News on Wellness

Pets Get Lyme Disease, Too


Most people associate Lyme disease risk with the peak of outdoor activity — the summer. Surprisingly, however, the spring may be the riskiest time for contracting Lyme disease, the tick-borne bacterial infection that has been linked to rash, arthritis-like symptoms, and neurological problems. And humans are not the only ones susceptible to the illness.
Pets can also be at risk for Lyme disease. Both adult ticks and immature ticks, called nymphs, can spread the disease.

In the spring, these adult ticks and nymphs aggressively feed. This means they are likely to seek humans and dogs walking through woods, parks or yards.

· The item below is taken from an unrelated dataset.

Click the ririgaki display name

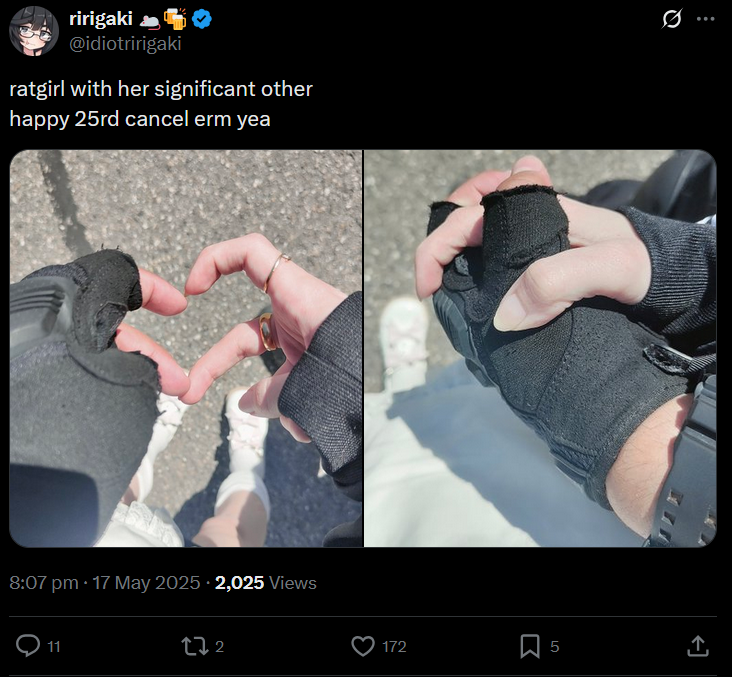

Most people think freezing weather will kill off ticks. Don’t be mistaken — ticks can survive the harshest of winters. They are like many species who ‘hibernate’ in the winter. When they come out in the spring, they are hungry and looking for a blood meal. You or your dog could be a tick’s next meal.

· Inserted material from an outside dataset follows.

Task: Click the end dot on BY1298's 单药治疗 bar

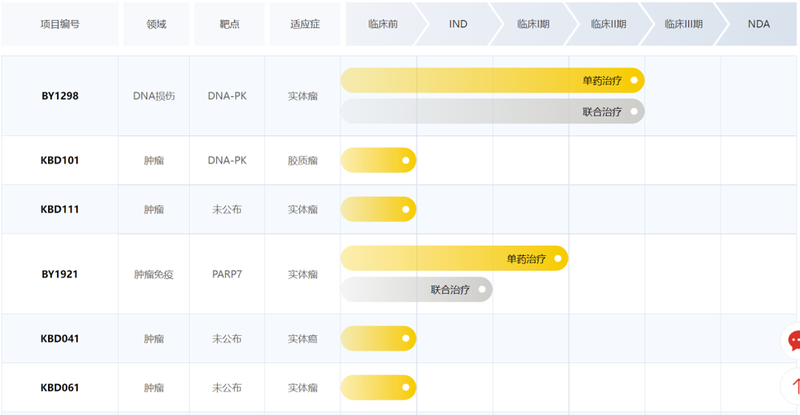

In the northeast — the area of the country where Lyme’s disease is most common – humans and their pets are at extra risk.

Symptoms in pets include pain in the legs or body, joint swelling, lethargy, or loss of appetite. Lyme disease can lead to arthritis, heart disease, kidney disease, and neurological problems in animals.

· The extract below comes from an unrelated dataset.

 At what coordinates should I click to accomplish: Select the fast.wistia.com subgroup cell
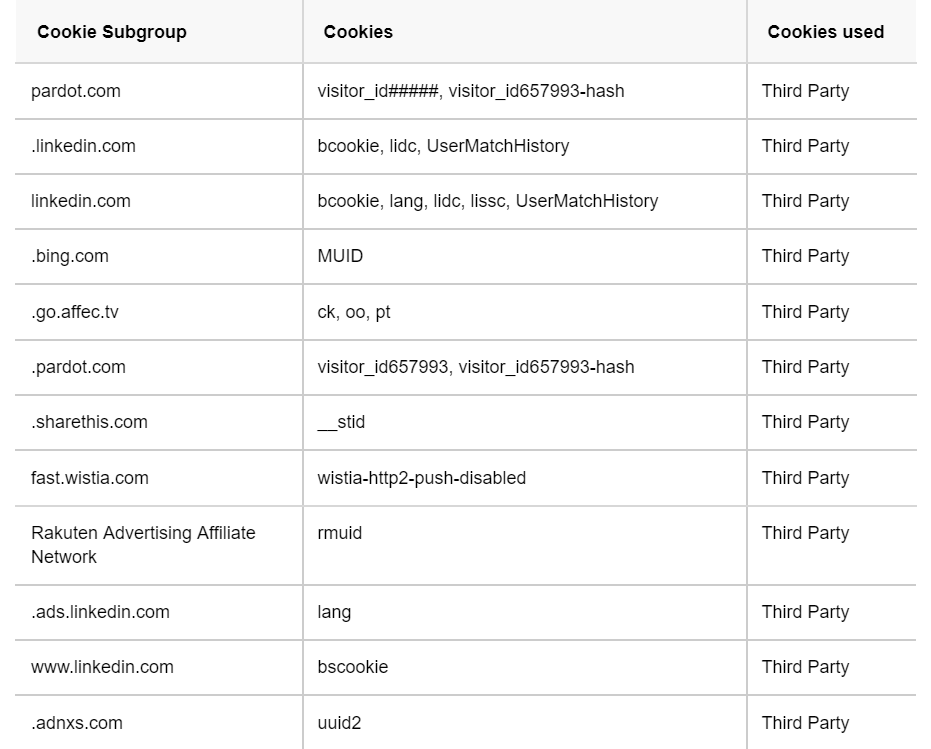click(90, 478)
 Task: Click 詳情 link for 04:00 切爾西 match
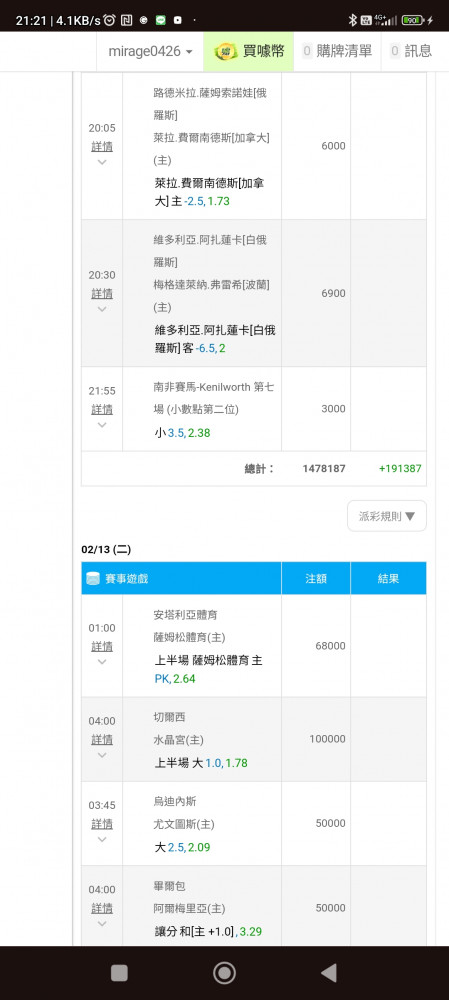click(x=102, y=740)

To protect dogs it’s better for owners to stay on paths, away from tall grass or bushes, and that they understand that ticks can lurk even in mown areas — such as backyards.

Family members are encouraged to inspect their pets and each other for ticks when they have been outside. Pet-owners should consult their veterinarian for the best way to avoid Lyme disease in their dog or cat. Sprays, collars and dips may ward off ticks, and new vaccines are on the market to help prevent the disease in animals.